Berlin. Die Heil- und Hilfsmittelversorgung entspricht vielfach nicht dem Patientenbedarf. Das zeigt der aktuelle Heil- und Hilfsmittelreport 2012 der Barmer GEK. Obwohl die Zuwächse in diesem Bereich hoch sind, gibt es vor allem bei Kindern, Rückenkranken und Pflegebedürftigen Über-, Unter- oder Fehlversorgung.

Im Rahmen der gesetzlichen Krankenversicherung sind die Ausgaben für Heil- und Hilfsmittel binnen fünf Jahren um 22 bzw. 30 Prozent gestiegen. Allein die Hilfsmittelausgaben legten im letzten Jahr um 4,7 Prozent auf insgesamt 6,3 Milliarden Euro zu. Die Aufwendungen für Heilmittel kletterten sogar um 6,6 Prozent auf 4,9 Milliarden Euro. Der stellvertretende Vorstandsvorsitzende der Barmer GEK, Dr. Rolf-Ulrich Schlenker, stellte fest: „Wir haben es mit einem Wachstumsmarkt erster Güte zu tun. Allerdings sollten Transparenz und medizinische Evidenz mitwachsen. Denn trotz einer insgesamt guten Versorgungslage gerät der Einsatz von Heil- und Hilfsmitteln noch oft zum wohlgemeinten therapeutischen Streuschuss."

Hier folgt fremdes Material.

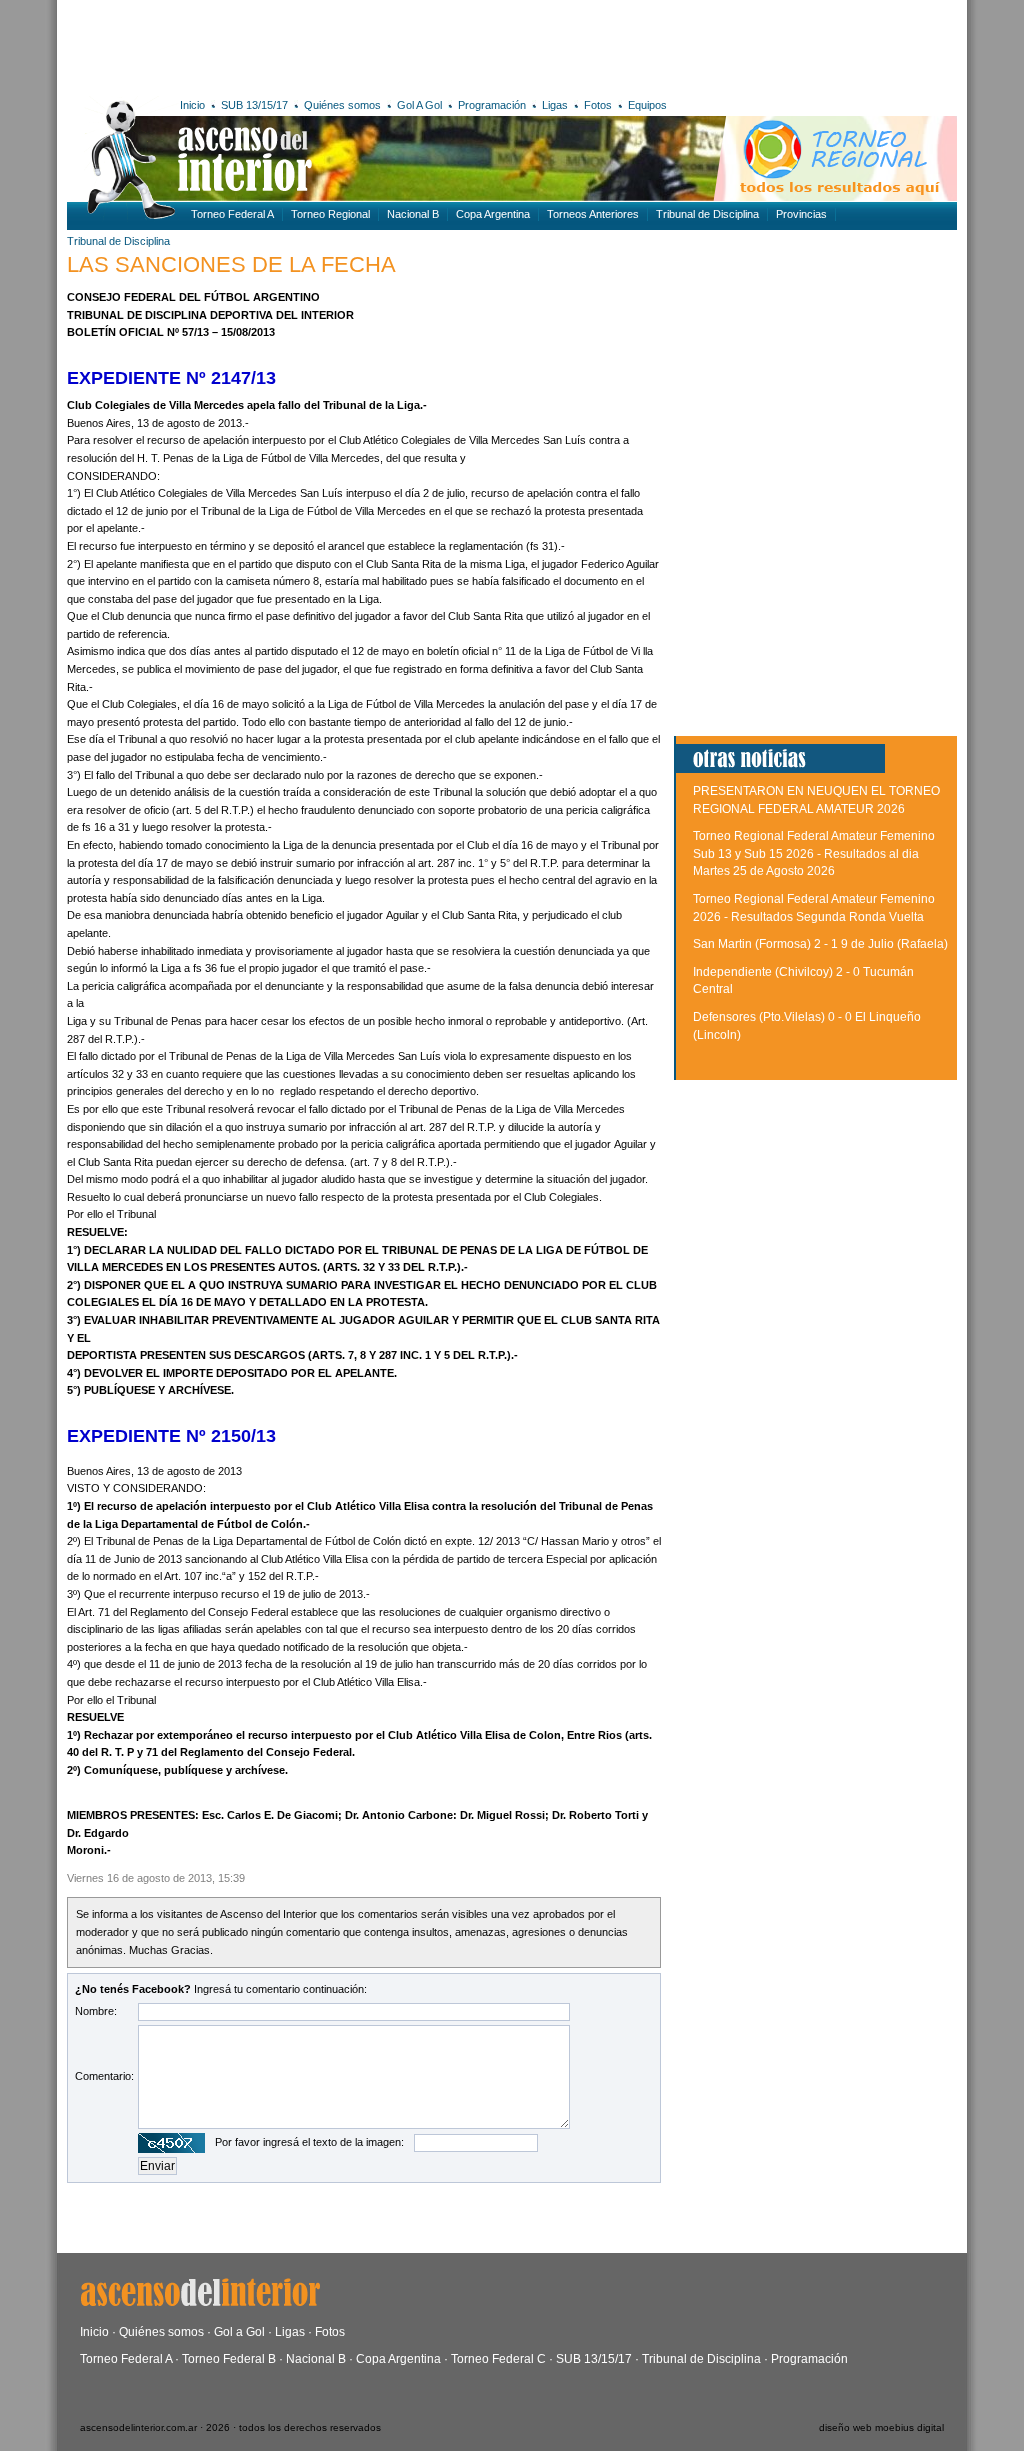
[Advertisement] (359, 45)
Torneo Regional (330, 214)
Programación (492, 105)
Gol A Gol (419, 105)
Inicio (192, 105)
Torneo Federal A (232, 214)
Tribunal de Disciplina (707, 214)
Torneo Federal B (229, 2359)
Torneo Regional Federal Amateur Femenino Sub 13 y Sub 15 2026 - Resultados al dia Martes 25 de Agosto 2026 (814, 853)
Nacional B (413, 214)
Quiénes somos (342, 105)
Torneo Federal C (498, 2359)
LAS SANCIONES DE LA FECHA (231, 264)
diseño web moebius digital (881, 2427)
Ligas (555, 105)
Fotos (598, 105)
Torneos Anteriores (593, 214)
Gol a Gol (239, 2332)
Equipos (647, 105)
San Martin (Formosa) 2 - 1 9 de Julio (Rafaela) (820, 944)
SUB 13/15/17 (254, 105)
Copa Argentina (493, 214)
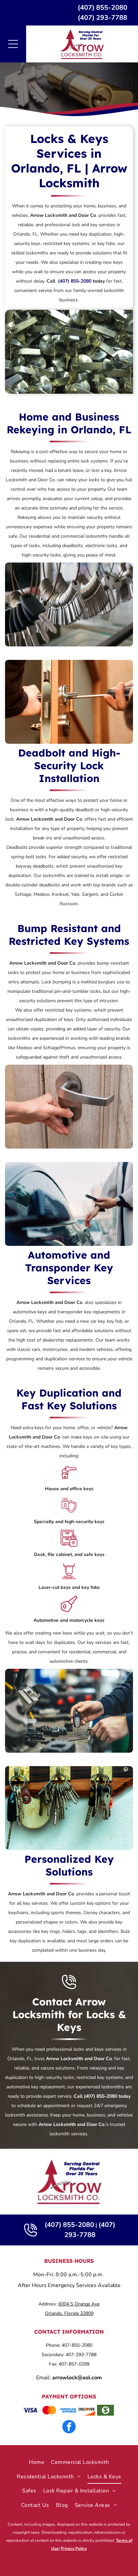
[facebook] (69, 2427)
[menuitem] (36, 2462)
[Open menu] (13, 44)
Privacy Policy (74, 2548)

Als Reaktion auf den PIP-Skandal und schadhafte Endoprothesen forderte Schlenker eine umfassende Reform des Zulassungsrechts für Hilfsmittel und Medizinprodukte. Nach dem Vorbild des Gesetzes zur Neuordnung des Arzneimittelmarktes AMNOG sollte auch bei ihnen eine patientenorientierte Nutzenbewertung vor der Marktzulassung erfolgen: „Nicht nur um Produktsicherheit, sondern um Patientennutzen muss es gehen. Wir brauchen ein modernes Medizinprodukterecht – niedergeschrieben in einem Gesetz zur Neuordnung des Medizinproduktemarktes, kurz MEMNOG!" Für risikoreiche Medizinprodukte bedürfe es eines strengen behördlichen Zulassungs- und Überwachungsverfahrens sowie obligatorischer klinischer Prüfungen.

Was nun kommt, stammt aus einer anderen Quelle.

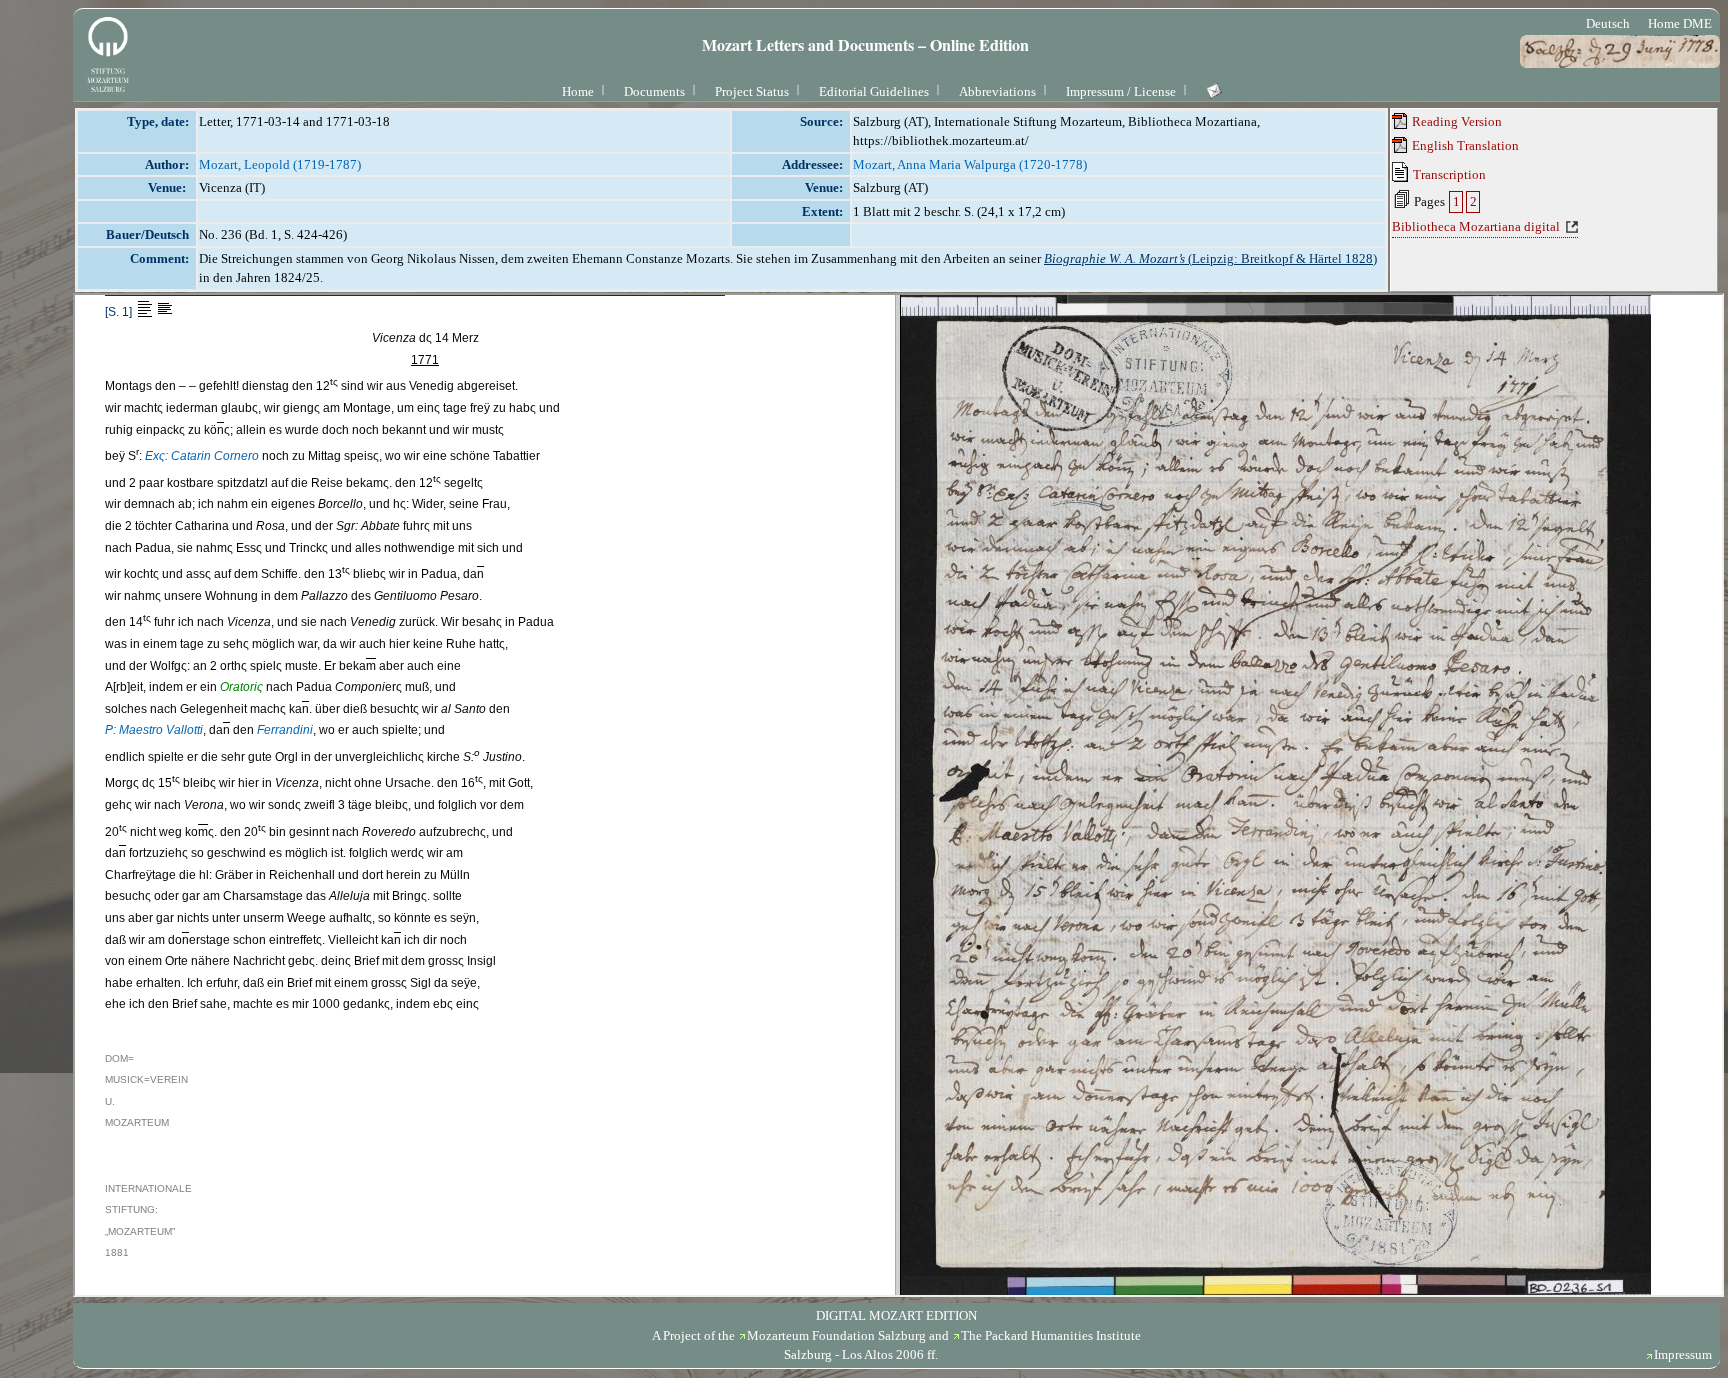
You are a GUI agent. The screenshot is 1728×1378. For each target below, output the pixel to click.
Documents (654, 91)
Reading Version (1455, 121)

2010 stellten Ärzte bei elf Prozent aller Barmer GEK Versicherten zwischen sieben und 17 Jahren eine psychische Erkrankung fest. Aber nur jeder siebte der betroffenen Kinder und Jugendlichen erhielt eine Ergotherapie-Verordnung (14 Prozent). Über die Hälfte der Psycho-Diagnosen entfielen dabei auf die Aufmerksamkeitsdefizitstörung ADHS. Auch hier kamen Ergotherapien nur bei 20 Prozent der Kinder zum Einsatz.

Reportautor Professor Gerd Glaeske vom Zentrum für Sozialpolitik der Universität Bremen erklärt: „Für die Arzneimitteltherapie gegen psychische Erkrankungen von Kindern gibt es Leitlinien und Studienergebnisse, die ärztliche Entscheidungen unterstützen. Beim Einsatz von Ergotherapie herrscht dagegen medizinische Unsicherheit, noch immer fehlen evidenzbasierte Entscheidungshilfen. Gerade die Behandlung von ADHS braucht neben Ritalin & Co ergänzende oder alternative Therapieoptionen."

Klassische Massagen gehören zu den umsatzstärksten Heilmitteln. Für rund 280.000 Barmer GEK Versicherte wurden letztes Jahr rund 400.000 Verordnungen ausgestellt. Dabei sei die Bedarfsgerechtigkeit oftmals fraglich, so die Studie. Rund 85 Prozent der Ausgaben für klassische Massagen entfallen auf Wirbelsäulenerkrankungen, davon rund die Hälfte für Beschwerden mit akutem Behandlungsbedarf (Blockaden, Haltungsstörungen, Arthrosen). Die andere Hälfte geht auf das Konto von chronischen Beschwerden (Bandscheibenvorfall, Rheuma etc.). Das ist laut Glaeske problematisch, denn die klassischen Massagen („hands-on") reichen als alleinige Therapie bei chronischen Beschwerden nicht aus. Sie wirken nur in Kombination mit manualtherapeutischen oder aktivierenden Ansätzen.

Eine Unterversorgung mit Heilmitteln dürfte bei Patienten in Pflegeheimen bestehen. So erhalten 36 Prozent Physiotherapie und nur fünf Prozent Ergotherapie. Alarmierend ist, dass die Behandlungen mit zunehmendem Alter abnehmen: von 40 Prozent bei den 65- bis 74-Jährigen auf 31 Prozent bei den über 85-Jährigen (Physiotherapie) und von 11 auf 2,5 Prozent in denselben Altersgruppen für Ergotherapie. Dabei erscheint körperliche Aktivierung insbesondere bei Demenzpatienten sinnvoll.